I stumbled upon a case where the LassoRegressor from MLJLinearModels apparantly fails to solve a problem that can be solved using the ScikitLearn version.

In order to reproduce the bug, use the code from my repo MLJLinearModels_bug, especially the test DataFrame here.

In the following code, I solve the same problem twice, but the MLJLinearModels version returns the null vector.

using DataFrames
using MLJ
using CSV
using GZip

load_df() = GZip.open("data.csv.gz") |> CSV.read

function test_lasso(df, the_model)
    y, X = unpack(df, ==(:y), !=(:y))

    the_machine = machine(the_model, X, y)
    train, test = partition(eachindex(y), 0.7, shuffle=false)

    fit!(the_machine, rows=train)

    ŷ = MLJ.predict(the_machine, rows=test)

    unique(ŷ)
end

@load LassoRegressor pkg="MLJLinearModels" name=LassoRegressorMLJ
@load LassoRegressor pkg="ScikitLearn" name=LassoRegressorSKLearn

let
    df = load_df()

    if test_lasso(df, LassoRegressorMLJ()) == [0.0]
        println("LassoRegressor from MLJLinearModels returns the null vector...")
    end

    if test_lasso(df, LassoRegressorSKLearn()) != [0.0]
        println("whereas the LassoRegressor from ScikitLearn returns a vector != 0")
    end
end

Also note that the solver spits out this warning:

[ Info: Training Machine{LassoRegressor} @638.
┌ Warning: No appropriate stepsize found via backtracking; interrupting.
└ @ MLJLinearModels ~/.julia/packages/MLJLinearModels/EIj86/src/fit/proxgrad.jl:50
┌ Warning: Proximal GD did not converge in 1000 iterations.
└ @ MLJLinearModels ~/.julia/packages/MLJLinearModels/EIj86/src/fit/proxgrad.jl:64

I'd expect the MLJLinearModels version to return a vector != 0 as well. This appears to be a bug.

Versions (see Manifest.toml) MLJ: version = "0.14.0" MLJLinearModels: version = "0.5.0" ScikitLearn: version = "0.6.2"

ablaom commented 3 years ago

@Sh4pe Thanks for reporting.

@tlienart Are you able to look into this?

ablaom commented 3 years ago

@Sh4pe I know it's a lot of work, but if you can reproduce the issue with a simpler set of self-contained code, that will improve the chances this gets sorted quickly. 😄

Sh4pe commented 3 years ago

@Sh4pe I know it's a lot of work, but if you can reproduce the issue with a simpler set of self-contained code, that will improve the chances this gets sorted quickly. 😄

Sure, I can try to boil down the DataFrame so that it does not contain 5k lines. Would that be self-contained enough?

I don't know precisely when I'll find the time, but I'll post here when managed to shrink the test example.

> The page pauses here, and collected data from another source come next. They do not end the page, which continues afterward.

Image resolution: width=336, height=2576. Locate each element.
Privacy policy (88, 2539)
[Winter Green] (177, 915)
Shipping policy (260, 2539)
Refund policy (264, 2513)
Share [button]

tlienart commented 3 years ago

Thanks for this, and you provided everything I need to look into this so no need to slim it down further.

Almost certainly what's happening here is that the regularisation strength (which you didn't set explicitly) is very different in both models. In sklearn the regularisation strength is some number (I think default is 1) divided by n whereas in MLJLinearModels it's just 1 and you have to scale it yourself. So if you have (say) 50_000 rows there's a huge difference in regularisation strength meaning that "our" lasso will just flatten everything to zero.

If that's correct, it's not a bug, it's just a difference in definition.

Sh4pe commented 3 years ago

Thanks for this, and you provided everything I need to look into this so no need to slim it down further.

Almost certainly what's happening here is that the regularisation strength (which you didn't set explicitly) is very different in both models. In sklearn the regularisation strength is some number (I think default is 1) divided by n whereas in MLJLinearModels it's just 1 and you have to scale it yourself. So if you have (say) 50_000 rows there's a huge difference in regularisation strength meaning that "our" lasso will just flatten everything to zero.

If that's correct, it's not a bug, it's just a difference in definition.

That sounds very plausible and I'm a bit ashamed that I did not think about this possibility myself... :/ I'll check if this would be indeed the fix as soon as I can.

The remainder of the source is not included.